IPSec VPN with Cisco RV180. Aggressive mode not compatible?


#1

Howdy,

We are trying to use the Max Br1 with our Cisco Rv180s to create an IPSec tunnel back for management. We have a static on our hosted site but not one with our Max Br1. This is fine as aggressive mode allows this configuration. However when setting up the devices I am using User-FQDN for our remote identifier and the Cisco will not allow the ‘@’ character.

EG: Max Br1

Local identifier: Type U-FQDN: cisco@peplink
Remote identifier: peplink@cisco

Cisco Rv180s

Local identifier: Type U-FQDN: cisco@peplink - "Rejects @ symbol"
Remote identifier: peplink@cisco

Is there a way around this config rejection? It seems that this is the only way with aggressive mode for access using a single side static. Has anyone set up a Max Br1 with a Cisco Rv180s in aggressive mode succesfully?

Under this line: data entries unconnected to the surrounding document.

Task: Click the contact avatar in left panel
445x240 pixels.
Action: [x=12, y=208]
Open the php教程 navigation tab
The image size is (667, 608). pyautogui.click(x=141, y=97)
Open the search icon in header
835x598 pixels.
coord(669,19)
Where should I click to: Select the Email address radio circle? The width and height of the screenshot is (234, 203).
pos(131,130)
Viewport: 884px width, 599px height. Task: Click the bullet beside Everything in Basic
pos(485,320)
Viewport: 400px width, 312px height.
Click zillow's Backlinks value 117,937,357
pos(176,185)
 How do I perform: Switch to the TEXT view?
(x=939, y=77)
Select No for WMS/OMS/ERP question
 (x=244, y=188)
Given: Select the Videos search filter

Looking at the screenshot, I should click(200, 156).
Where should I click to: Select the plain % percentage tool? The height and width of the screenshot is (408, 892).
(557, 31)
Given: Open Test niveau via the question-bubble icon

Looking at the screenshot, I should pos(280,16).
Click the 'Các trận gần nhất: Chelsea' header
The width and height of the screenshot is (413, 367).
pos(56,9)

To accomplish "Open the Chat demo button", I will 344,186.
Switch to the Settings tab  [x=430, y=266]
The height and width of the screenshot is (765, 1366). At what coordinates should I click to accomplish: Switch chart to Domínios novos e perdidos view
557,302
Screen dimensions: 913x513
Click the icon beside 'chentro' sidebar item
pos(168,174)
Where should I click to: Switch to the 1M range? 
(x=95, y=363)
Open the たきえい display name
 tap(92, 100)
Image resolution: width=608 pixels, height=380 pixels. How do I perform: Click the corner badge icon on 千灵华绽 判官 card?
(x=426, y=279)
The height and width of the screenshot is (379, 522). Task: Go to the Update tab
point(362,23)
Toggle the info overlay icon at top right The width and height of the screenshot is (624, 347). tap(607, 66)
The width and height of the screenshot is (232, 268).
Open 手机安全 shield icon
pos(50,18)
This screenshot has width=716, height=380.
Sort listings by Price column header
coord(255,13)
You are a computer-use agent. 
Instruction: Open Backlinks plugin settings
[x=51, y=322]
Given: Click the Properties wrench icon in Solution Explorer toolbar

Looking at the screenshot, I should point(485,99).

EDIT: Link to error on cisco http://i.imgur.com/XPfsWRh.jpg


#2

Do note the RV180 is part of the LINKSYS line and they do not have the same IOS as other Cisco devices.


#3

On the same note, connecting this rv180s to a FusionHub in a star configuration, is that possible as well?


#4

Hi,

Based on the article here, U-FQDN is supported by Cisco RV180 router. You may need to confirm with Cisco.

Alternatively, you may try to put IP address as U-FQDN. We do support this. I noticed Cisco RV180 router also supported this based on the article above.

Thank you.


#5

U-FQDN does not work with these two devices evidently. The Peplink wants an @ character between devices which the RV180 rejects.

FusionHUB IPSEC settings
EG Local FQDN: peplink@cisco
Remote FQDN: cisco@peplink

Cisco RV180: peplink@cisco - ERR "you may not use an @ sign"



I’ve tried working around this with using a " . " in place of the @ on the peplink, which the cisco accepts, but the peplink only takes @.


#6

Hi,

Please refer to the URL below:

http://sbkb.cisco.com/CiscoSB/GetArticle.aspx?docid=74d10d8ca7344c8fa1e4030d9d01668e_IKE_Policy_Settings_on_RV180_and_RV180W_VPN_Routers.xml&

Base on the above article, ‘@’ should be accept for RV180 (You may need to further verify with product principle)

Alternatively, please try to put IP address for the “Local ID” & “Remote ID” fields.

Beside that, possible to share us the firmware version running for the MAX BR1 ?

Thank You


#7

I actually ended up replacing the Rv180 with a Balance 20 and used PepVPN for everything. Much easier!


#8

Thanks for the update and good to hear! As always, should you have future questions/inquiries don’t hesitate to reach out.